逆説的だが、無愛想であるほうが人間関係での悩みがなくなる。 この本はそういう主張で、タイトルは釣りの意図もあると思うが「自分の気持ち(つまり自分)をもっと大事にしよう」という趣旨として読むのが良いと思う。
理不尽な扱いや物言いでも、相手に気を使って何でも我慢すれば良いというわけでもない。 たまに文句や不快だと伝えるのは、実は何の問題もない。 もちろんスマートにかわせれば良いが、スマートにできないからと言って我慢するよりは我慢しないほうがずっと良い。
自分の父親もしょっちゅう不機嫌になって、それが当たり前で接し方はとても気を使ったものだ。 自分がそうなれないのは、気を使うのが嫌だったからというより、気を使うのが当たり前になっていたせいかと思うようになった。 歳を取るとこちらばかり気を使っているのも馬鹿らしくなってくる。 自分も父親のように面倒くさい人になれば良いだけなのだ。 面倒くさいと言っても、付き合い切れないほどではなかったので、ほどほど面倒くさい人になれば良い。
「ほどほど」というのも面倒なのだが、「意味もなくヘラヘラ笑わない」「愛想良くしない」「言いにくいことをはっきり言う」「好きでもない人との付き合いをしない」など、本音ベースで振る舞うように意識するだけで良いと思う。 「愛想良い」のは、尻尾を振っていると解釈される場合が多くて、往々にして舐められる。

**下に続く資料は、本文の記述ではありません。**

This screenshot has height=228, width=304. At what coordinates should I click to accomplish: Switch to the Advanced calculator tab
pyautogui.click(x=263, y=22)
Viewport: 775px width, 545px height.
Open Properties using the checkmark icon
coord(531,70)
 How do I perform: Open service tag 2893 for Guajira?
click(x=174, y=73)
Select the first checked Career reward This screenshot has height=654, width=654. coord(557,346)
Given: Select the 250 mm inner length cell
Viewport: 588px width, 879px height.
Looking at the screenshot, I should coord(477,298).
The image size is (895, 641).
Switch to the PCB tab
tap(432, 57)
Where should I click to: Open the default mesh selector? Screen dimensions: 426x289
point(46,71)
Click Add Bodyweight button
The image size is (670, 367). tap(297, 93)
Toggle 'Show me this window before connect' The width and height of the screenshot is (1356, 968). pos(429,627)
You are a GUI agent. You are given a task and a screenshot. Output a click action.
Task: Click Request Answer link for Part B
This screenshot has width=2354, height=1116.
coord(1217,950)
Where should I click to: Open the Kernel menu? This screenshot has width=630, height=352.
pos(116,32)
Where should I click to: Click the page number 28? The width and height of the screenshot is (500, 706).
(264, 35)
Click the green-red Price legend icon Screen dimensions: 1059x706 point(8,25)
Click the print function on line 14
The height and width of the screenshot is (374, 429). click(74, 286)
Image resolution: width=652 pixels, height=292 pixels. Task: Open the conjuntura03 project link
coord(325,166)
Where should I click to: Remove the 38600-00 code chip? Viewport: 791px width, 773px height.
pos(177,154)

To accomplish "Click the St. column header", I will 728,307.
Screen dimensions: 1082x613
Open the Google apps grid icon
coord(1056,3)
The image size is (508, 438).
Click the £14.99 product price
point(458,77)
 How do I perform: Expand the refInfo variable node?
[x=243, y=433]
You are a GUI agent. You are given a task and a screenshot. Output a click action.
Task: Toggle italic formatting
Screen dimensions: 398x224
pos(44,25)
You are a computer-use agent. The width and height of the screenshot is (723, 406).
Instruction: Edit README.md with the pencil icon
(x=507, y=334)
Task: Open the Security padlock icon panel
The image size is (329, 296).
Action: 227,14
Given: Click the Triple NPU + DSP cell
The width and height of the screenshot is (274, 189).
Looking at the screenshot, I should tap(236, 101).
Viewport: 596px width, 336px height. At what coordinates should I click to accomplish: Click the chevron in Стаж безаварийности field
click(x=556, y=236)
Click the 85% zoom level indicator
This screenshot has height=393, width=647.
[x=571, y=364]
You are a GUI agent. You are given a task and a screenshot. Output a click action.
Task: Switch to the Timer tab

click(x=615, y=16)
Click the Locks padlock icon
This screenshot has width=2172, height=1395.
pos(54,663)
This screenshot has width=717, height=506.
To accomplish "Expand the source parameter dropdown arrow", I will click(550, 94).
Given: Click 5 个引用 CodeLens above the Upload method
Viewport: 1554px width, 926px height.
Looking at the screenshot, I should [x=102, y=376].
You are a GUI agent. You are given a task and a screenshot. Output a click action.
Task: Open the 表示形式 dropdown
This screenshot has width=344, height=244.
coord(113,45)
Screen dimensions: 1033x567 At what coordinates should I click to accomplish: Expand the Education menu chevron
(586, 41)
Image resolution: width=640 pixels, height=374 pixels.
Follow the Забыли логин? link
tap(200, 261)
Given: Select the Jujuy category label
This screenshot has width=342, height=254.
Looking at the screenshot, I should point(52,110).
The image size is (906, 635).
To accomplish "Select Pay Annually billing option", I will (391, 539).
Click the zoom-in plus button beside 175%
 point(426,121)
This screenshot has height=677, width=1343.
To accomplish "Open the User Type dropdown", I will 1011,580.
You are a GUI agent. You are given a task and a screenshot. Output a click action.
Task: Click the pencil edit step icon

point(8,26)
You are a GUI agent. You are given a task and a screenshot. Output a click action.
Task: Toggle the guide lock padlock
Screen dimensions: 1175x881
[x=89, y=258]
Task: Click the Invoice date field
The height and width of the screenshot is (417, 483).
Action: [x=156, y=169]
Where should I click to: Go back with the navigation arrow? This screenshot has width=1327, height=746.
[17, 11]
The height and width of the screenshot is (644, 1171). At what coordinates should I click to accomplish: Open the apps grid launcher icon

自分は360度評価が大嫌いなのだが、そうやって「良い人」であることを空気でもシステム的にも強要するのがこの社会なのだ。 そんな社会だからこそ、自分の気持ちや感じ方を敏感になって、「我慢すること」「自分の気持ちを殺すこと」に当たり前になっている自分に気付くことから始めると良いと思った。